**Exercise goal**: What do you get when you reproduce the material word for word, starting at the line that contains "Describe the element at coordinates (330, 113)" and ending at the line that contains "I want to click on data-label: 6.2%, so"?
┌─ Records for processing
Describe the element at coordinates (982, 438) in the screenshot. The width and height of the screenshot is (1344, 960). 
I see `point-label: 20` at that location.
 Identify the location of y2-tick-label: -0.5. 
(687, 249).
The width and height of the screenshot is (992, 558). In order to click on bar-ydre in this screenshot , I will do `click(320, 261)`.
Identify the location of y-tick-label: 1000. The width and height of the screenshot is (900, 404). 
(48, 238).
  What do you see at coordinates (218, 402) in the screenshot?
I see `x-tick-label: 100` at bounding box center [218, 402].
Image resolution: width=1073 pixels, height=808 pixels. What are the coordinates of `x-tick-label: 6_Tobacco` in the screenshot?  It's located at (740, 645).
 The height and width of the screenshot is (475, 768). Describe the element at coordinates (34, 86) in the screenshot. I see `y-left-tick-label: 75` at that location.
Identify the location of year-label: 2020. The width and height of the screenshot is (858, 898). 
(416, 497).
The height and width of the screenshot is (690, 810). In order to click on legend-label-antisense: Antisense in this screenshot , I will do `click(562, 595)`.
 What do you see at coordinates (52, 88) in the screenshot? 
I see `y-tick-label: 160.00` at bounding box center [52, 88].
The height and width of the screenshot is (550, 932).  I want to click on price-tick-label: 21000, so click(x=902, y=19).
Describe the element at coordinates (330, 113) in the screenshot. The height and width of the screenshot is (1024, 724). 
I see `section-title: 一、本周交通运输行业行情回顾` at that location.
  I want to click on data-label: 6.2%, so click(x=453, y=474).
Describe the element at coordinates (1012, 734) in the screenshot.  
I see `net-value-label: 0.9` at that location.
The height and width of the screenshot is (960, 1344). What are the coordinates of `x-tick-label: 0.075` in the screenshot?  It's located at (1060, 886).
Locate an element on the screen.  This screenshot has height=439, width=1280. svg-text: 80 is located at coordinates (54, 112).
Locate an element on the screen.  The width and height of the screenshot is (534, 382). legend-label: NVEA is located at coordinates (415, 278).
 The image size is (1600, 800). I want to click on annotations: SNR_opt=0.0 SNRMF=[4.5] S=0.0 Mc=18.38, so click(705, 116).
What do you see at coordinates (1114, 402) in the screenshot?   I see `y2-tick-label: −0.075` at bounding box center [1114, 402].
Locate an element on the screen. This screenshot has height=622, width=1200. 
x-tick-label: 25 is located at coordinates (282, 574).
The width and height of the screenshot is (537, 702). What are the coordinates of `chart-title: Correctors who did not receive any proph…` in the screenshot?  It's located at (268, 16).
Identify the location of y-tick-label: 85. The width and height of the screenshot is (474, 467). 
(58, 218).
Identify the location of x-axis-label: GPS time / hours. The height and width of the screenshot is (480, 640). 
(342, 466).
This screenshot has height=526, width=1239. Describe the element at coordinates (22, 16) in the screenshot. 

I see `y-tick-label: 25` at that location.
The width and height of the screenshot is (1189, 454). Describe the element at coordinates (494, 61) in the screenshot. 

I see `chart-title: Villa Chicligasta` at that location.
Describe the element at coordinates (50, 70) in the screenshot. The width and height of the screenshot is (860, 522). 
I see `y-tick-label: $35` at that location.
└─
**Answer box**:
Describe the element at coordinates (330, 113) in the screenshot. The height and width of the screenshot is (1024, 724). 
I see `section-title: 一、本周交通运输行业行情回顾` at that location.
  I want to click on data-label: 6.2%, so click(x=453, y=474).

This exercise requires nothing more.